## DATA EXTRACT
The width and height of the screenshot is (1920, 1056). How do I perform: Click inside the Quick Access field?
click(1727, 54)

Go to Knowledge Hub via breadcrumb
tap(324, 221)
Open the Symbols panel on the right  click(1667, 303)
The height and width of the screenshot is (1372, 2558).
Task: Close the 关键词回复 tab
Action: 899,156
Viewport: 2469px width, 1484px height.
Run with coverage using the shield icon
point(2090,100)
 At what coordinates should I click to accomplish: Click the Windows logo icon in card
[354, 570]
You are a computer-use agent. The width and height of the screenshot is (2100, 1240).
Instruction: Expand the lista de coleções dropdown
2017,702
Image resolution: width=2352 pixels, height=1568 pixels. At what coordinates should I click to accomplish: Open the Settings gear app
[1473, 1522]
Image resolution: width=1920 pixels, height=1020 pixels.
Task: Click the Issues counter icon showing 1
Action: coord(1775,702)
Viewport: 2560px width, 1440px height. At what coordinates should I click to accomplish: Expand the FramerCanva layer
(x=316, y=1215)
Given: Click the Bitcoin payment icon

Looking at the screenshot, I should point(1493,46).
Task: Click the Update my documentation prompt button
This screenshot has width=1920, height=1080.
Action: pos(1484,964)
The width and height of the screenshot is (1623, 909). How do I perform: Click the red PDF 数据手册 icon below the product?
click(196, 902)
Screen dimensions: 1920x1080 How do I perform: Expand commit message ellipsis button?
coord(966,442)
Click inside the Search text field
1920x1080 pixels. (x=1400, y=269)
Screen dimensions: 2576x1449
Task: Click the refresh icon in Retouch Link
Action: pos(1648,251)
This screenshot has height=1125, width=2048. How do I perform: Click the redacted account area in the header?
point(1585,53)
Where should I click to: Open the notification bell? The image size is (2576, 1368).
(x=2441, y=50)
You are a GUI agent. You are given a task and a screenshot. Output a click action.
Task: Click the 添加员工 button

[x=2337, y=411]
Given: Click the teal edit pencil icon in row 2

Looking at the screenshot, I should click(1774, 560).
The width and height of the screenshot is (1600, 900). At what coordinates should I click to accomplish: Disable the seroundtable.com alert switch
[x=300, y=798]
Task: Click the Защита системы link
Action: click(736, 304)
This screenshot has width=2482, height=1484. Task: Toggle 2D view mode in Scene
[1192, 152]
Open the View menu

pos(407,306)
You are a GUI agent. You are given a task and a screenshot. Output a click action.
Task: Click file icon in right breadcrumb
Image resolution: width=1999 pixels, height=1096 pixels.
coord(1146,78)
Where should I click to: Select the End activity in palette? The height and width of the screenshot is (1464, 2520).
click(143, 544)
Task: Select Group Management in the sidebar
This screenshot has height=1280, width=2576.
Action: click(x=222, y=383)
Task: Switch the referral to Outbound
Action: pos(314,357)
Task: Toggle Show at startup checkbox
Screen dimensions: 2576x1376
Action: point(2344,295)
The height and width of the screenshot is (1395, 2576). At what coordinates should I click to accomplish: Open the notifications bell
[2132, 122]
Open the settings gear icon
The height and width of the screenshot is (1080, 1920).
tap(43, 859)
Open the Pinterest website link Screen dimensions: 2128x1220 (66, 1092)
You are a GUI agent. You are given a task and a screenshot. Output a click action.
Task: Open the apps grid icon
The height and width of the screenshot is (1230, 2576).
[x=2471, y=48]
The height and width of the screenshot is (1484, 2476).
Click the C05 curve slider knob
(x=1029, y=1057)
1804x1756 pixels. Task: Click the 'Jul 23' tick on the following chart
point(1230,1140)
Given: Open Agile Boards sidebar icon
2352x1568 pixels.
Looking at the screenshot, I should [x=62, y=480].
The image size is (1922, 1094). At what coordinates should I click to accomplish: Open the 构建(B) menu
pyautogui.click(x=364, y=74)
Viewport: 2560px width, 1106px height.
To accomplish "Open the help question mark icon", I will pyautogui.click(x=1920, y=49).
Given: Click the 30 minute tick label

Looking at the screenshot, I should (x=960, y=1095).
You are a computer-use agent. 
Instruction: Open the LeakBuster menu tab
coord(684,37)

## THE TASK
Preserving every character, copy the records above out again.

## YOUR SOLUTION
The width and height of the screenshot is (1920, 1056). How do I perform: Click inside the Quick Access field?
click(1727, 54)

Go to Knowledge Hub via breadcrumb
tap(324, 221)
Open the Symbols panel on the right  click(1667, 303)
The height and width of the screenshot is (1372, 2558).
Task: Close the 关键词回复 tab
Action: 899,156
Viewport: 2469px width, 1484px height.
Run with coverage using the shield icon
point(2090,100)
 At what coordinates should I click to accomplish: Click the Windows logo icon in card
[354, 570]
You are a computer-use agent. The width and height of the screenshot is (2100, 1240).
Instruction: Expand the lista de coleções dropdown
2017,702
Image resolution: width=2352 pixels, height=1568 pixels. At what coordinates should I click to accomplish: Open the Settings gear app
[1473, 1522]
Image resolution: width=1920 pixels, height=1020 pixels.
Task: Click the Issues counter icon showing 1
Action: coord(1775,702)
Viewport: 2560px width, 1440px height. At what coordinates should I click to accomplish: Expand the FramerCanva layer
(x=316, y=1215)
Given: Click the Bitcoin payment icon

Looking at the screenshot, I should point(1493,46).
Task: Click the Update my documentation prompt button
This screenshot has width=1920, height=1080.
Action: pos(1484,964)
The width and height of the screenshot is (1623, 909). How do I perform: Click the red PDF 数据手册 icon below the product?
click(196, 902)
Screen dimensions: 1920x1080 How do I perform: Expand commit message ellipsis button?
coord(966,442)
Click inside the Search text field
1920x1080 pixels. (x=1400, y=269)
Screen dimensions: 2576x1449
Task: Click the refresh icon in Retouch Link
Action: pos(1648,251)
This screenshot has height=1125, width=2048. How do I perform: Click the redacted account area in the header?
point(1585,53)
Where should I click to: Open the notification bell? The image size is (2576, 1368).
(x=2441, y=50)
You are a GUI agent. You are given a task and a screenshot. Output a click action.
Task: Click the 添加员工 button

[x=2337, y=411]
Given: Click the teal edit pencil icon in row 2

Looking at the screenshot, I should click(1774, 560).
The width and height of the screenshot is (1600, 900). At what coordinates should I click to accomplish: Disable the seroundtable.com alert switch
[x=300, y=798]
Task: Click the Защита системы link
Action: click(736, 304)
This screenshot has width=2482, height=1484. Task: Toggle 2D view mode in Scene
[1192, 152]
Open the View menu

pos(407,306)
You are a GUI agent. You are given a task and a screenshot. Output a click action.
Task: Click file icon in right breadcrumb
Image resolution: width=1999 pixels, height=1096 pixels.
coord(1146,78)
Where should I click to: Select the End activity in palette? The height and width of the screenshot is (1464, 2520).
click(143, 544)
Task: Select Group Management in the sidebar
This screenshot has height=1280, width=2576.
Action: click(x=222, y=383)
Task: Switch the referral to Outbound
Action: pos(314,357)
Task: Toggle Show at startup checkbox
Screen dimensions: 2576x1376
Action: point(2344,295)
The height and width of the screenshot is (1395, 2576). At what coordinates should I click to accomplish: Open the notifications bell
[2132, 122]
Open the settings gear icon
The height and width of the screenshot is (1080, 1920).
tap(43, 859)
Open the Pinterest website link Screen dimensions: 2128x1220 (66, 1092)
You are a GUI agent. You are given a task and a screenshot. Output a click action.
Task: Open the apps grid icon
The height and width of the screenshot is (1230, 2576).
[x=2471, y=48]
The height and width of the screenshot is (1484, 2476).
Click the C05 curve slider knob
(x=1029, y=1057)
1804x1756 pixels. Task: Click the 'Jul 23' tick on the following chart
point(1230,1140)
Given: Open Agile Boards sidebar icon
2352x1568 pixels.
Looking at the screenshot, I should [x=62, y=480].
The image size is (1922, 1094). At what coordinates should I click to accomplish: Open the 构建(B) menu
pyautogui.click(x=364, y=74)
Viewport: 2560px width, 1106px height.
To accomplish "Open the help question mark icon", I will pyautogui.click(x=1920, y=49).
Given: Click the 30 minute tick label

Looking at the screenshot, I should (x=960, y=1095).
You are a computer-use agent. 
Instruction: Open the LeakBuster menu tab
coord(684,37)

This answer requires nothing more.